[Saved entries]
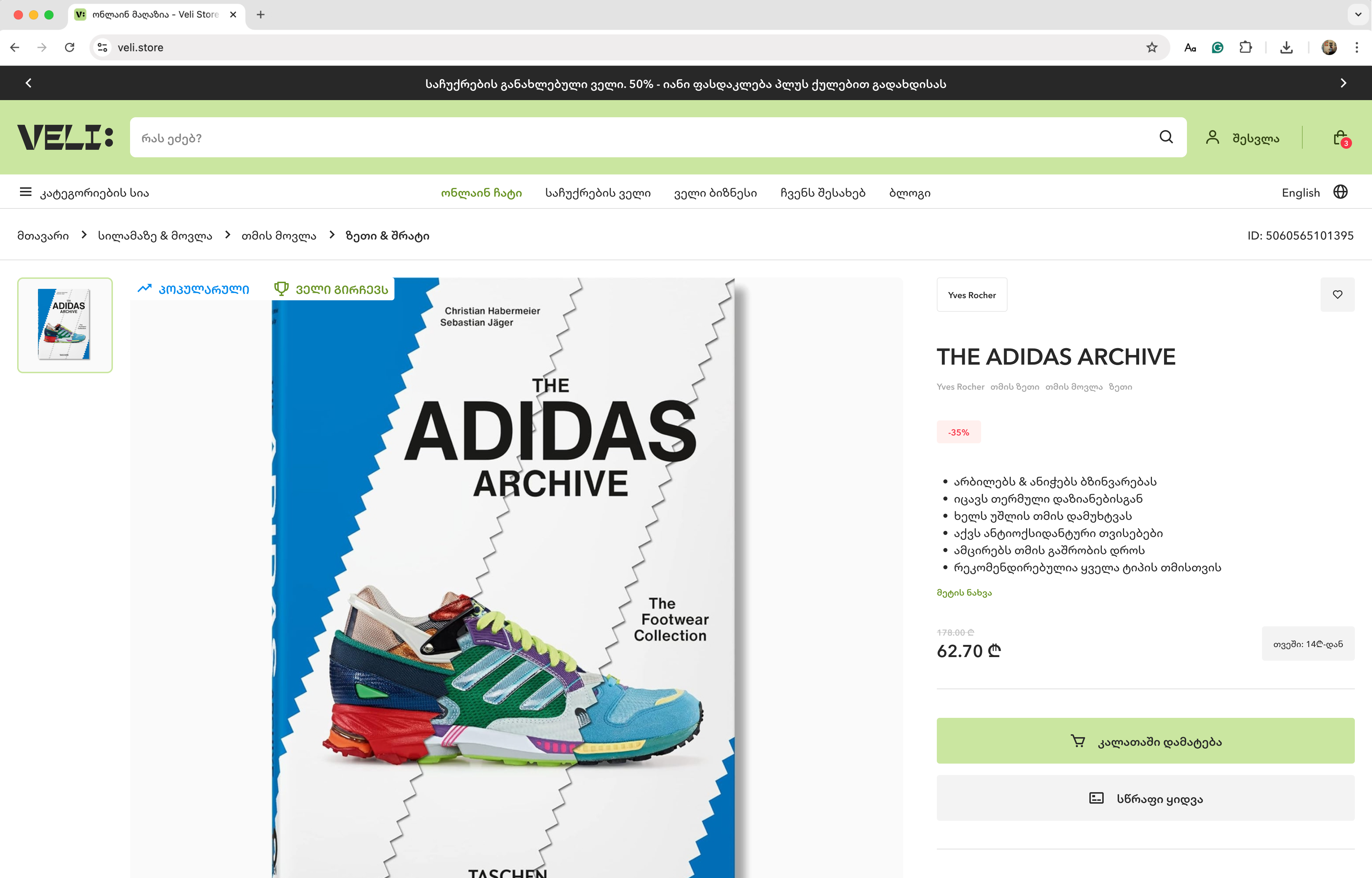The width and height of the screenshot is (1372, 878).
Task: Click the green კალათაში დამატება button
Action: 1145,741
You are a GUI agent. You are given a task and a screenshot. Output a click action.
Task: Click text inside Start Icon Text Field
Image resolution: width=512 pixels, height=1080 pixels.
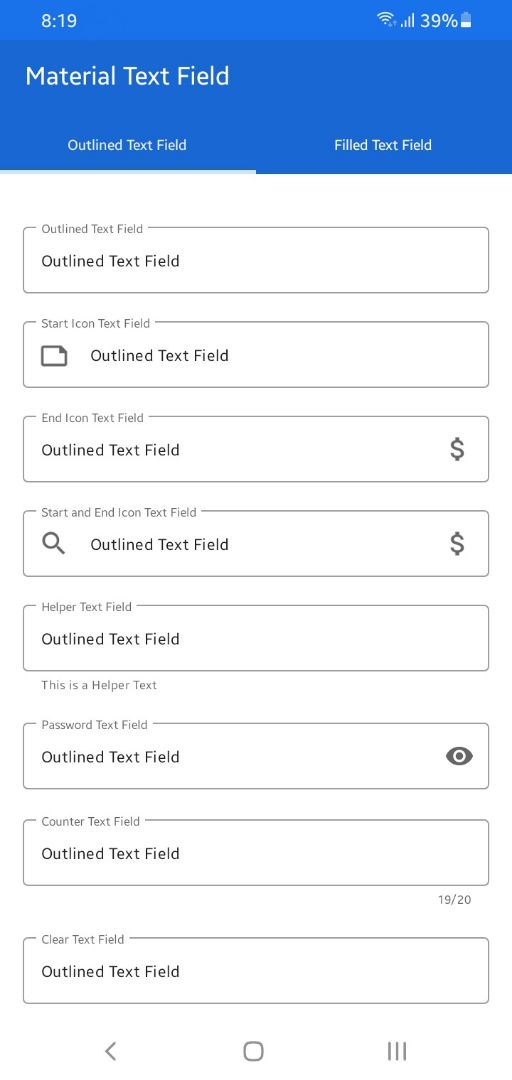159,355
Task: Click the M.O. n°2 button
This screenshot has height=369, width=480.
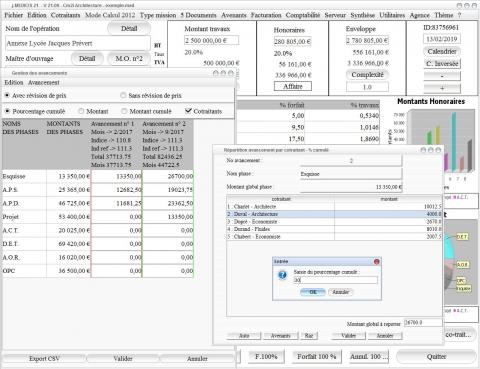Action: pyautogui.click(x=129, y=59)
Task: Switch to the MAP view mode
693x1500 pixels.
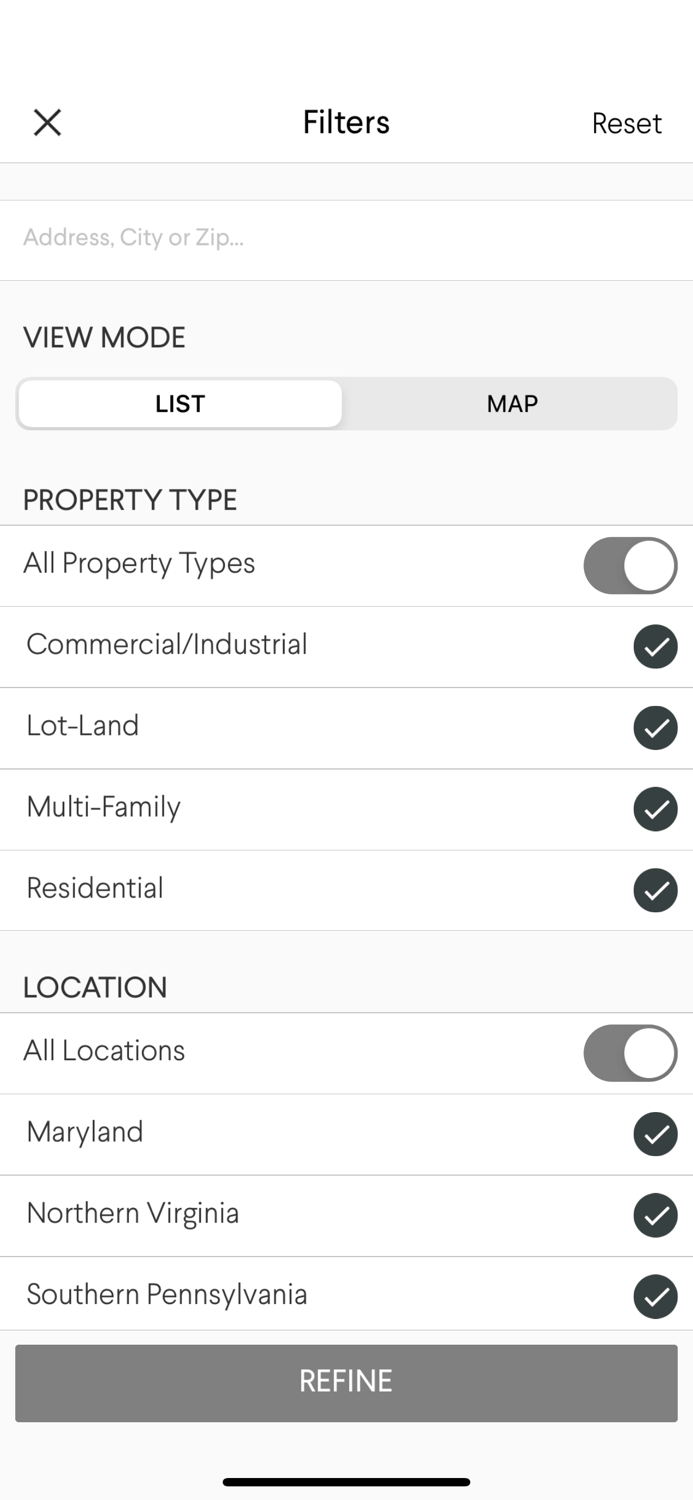Action: coord(510,404)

> Task to complete: Your task is to retype the lines running from the one that contains "Task: Click text inside Start Icon Text Field" through the end of the records, and nothing else. Pictures are not part of the copy.

> Completed exercise:
Task: Click text inside Start Icon Text Field
Image resolution: width=512 pixels, height=1080 pixels.
159,355
Task: Click the M.O. n°2 button
This screenshot has height=369, width=480.
Action: pyautogui.click(x=129, y=59)
Task: Switch to the MAP view mode
693x1500 pixels.
Action: coord(510,404)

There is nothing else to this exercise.